====== Data records

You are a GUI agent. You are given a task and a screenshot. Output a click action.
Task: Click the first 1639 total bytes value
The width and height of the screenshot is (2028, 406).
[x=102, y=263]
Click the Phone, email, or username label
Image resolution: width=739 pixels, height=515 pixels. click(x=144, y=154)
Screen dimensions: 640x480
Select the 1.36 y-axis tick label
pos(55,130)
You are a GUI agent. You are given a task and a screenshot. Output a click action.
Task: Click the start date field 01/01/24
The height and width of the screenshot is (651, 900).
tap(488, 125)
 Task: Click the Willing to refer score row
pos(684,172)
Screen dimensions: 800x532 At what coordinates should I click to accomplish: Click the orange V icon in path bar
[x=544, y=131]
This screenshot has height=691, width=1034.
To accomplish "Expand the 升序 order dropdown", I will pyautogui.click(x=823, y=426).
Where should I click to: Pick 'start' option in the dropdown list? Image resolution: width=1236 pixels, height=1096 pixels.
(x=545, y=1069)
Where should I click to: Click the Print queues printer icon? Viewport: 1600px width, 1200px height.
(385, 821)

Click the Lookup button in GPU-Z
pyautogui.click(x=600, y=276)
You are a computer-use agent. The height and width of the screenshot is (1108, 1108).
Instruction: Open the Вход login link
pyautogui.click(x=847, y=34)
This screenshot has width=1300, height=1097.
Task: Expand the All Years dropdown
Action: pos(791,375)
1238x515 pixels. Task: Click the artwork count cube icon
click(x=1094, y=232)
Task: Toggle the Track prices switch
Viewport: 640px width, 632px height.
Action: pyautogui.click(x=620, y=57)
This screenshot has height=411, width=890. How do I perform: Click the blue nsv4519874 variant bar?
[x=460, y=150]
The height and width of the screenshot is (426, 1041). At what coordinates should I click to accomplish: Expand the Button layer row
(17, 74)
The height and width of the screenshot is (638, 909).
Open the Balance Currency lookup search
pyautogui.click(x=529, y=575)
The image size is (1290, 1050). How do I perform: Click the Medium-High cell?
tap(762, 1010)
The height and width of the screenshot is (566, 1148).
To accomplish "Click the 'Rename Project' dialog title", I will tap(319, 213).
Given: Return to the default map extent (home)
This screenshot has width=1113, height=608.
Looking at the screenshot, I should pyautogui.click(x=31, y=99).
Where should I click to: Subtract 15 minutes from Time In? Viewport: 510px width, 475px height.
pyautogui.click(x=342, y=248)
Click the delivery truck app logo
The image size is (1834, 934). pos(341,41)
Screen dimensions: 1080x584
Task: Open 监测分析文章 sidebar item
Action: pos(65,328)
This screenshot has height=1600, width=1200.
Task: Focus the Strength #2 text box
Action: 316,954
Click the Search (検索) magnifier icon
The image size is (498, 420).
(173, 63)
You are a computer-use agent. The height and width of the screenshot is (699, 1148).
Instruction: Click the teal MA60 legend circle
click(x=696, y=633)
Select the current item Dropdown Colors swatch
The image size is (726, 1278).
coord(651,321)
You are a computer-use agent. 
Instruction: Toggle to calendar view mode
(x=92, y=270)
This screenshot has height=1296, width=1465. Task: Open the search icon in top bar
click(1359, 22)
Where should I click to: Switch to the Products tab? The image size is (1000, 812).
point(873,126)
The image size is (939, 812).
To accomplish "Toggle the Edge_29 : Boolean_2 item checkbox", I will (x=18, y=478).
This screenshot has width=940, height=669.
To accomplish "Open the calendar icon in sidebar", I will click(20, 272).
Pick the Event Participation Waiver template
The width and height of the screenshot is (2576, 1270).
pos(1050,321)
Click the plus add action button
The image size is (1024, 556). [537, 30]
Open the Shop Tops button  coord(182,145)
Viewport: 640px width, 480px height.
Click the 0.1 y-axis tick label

============

Exercise goal =
Filter the entries down to the lines holding the string "computer". Copy each of those lines.

Response area =
You are a computer-use agent. The height and width of the screenshot is (1108, 1108).
You are a computer-use agent. The height and width of the screenshot is (699, 1148).
You are a computer-use agent. 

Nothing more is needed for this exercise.